Another project was incorporating 128 bytes of RAM and the clock generator on a single 11,000 transistors chip. The MC6802 microprocessor was released in March 1977. The companion MC6846 chip had 2048 byte ROM, an 8-bit bidirectional port and a programmable timer. This was a two chip microcomputer. The 6802 has an on-chip oscillator that uses an external 4 MHz quartz crystal to produce the two-phase 1 MHz clock. The internal 128 byte RAM could be disabled by grounding a pin and devices with defective RAM were sold as a MC6808.
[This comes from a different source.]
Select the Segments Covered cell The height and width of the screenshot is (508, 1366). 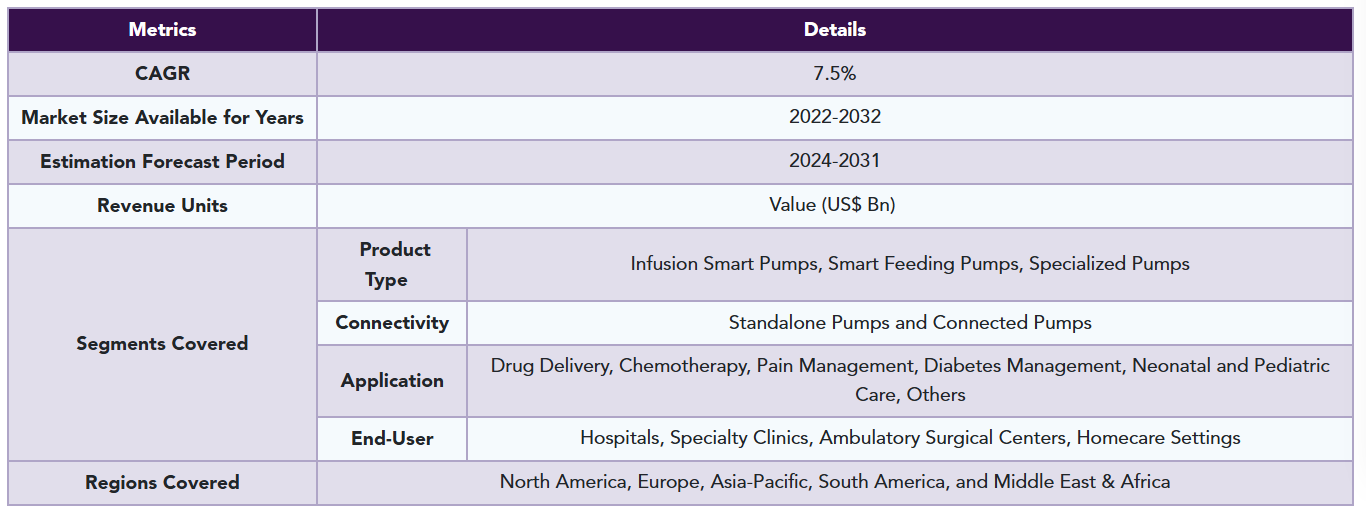(x=162, y=344)
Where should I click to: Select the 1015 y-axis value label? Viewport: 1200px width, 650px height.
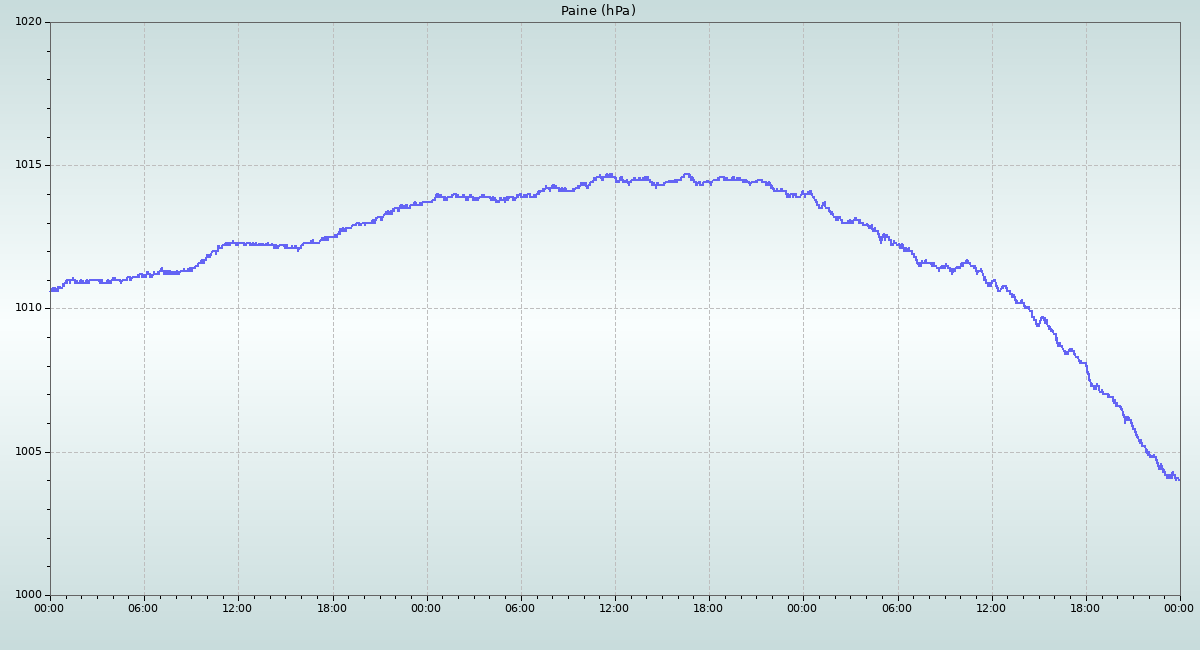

A series of peripheral chip were introduced by 1978. The MC6840 Programmable Counter had three 16-bit binary counters that could be used for frequency measurement, event counting, or interval measurement. The MC6844 Direct Memory Access Controller could transfer data from an I/O controller to RAM without loading down the MC6800 microprocessor. The MC6845 CRT Controller provided the control logic for a character base computer terminal. The 6845 had support for a light pen, an alternative to a computer mouse. This was a very popular chip and was even used in the original IBM PC Monochrome Display Adapter with the Intel 8088 16-bit microprocessor in 1981, and in the follow-up IBM Color Graphics Adapter for the original PC and successors; the IBM Enhanced Graphics Adapter card contained custom IBM chips that emulated the Motorola 6845, with minor differences.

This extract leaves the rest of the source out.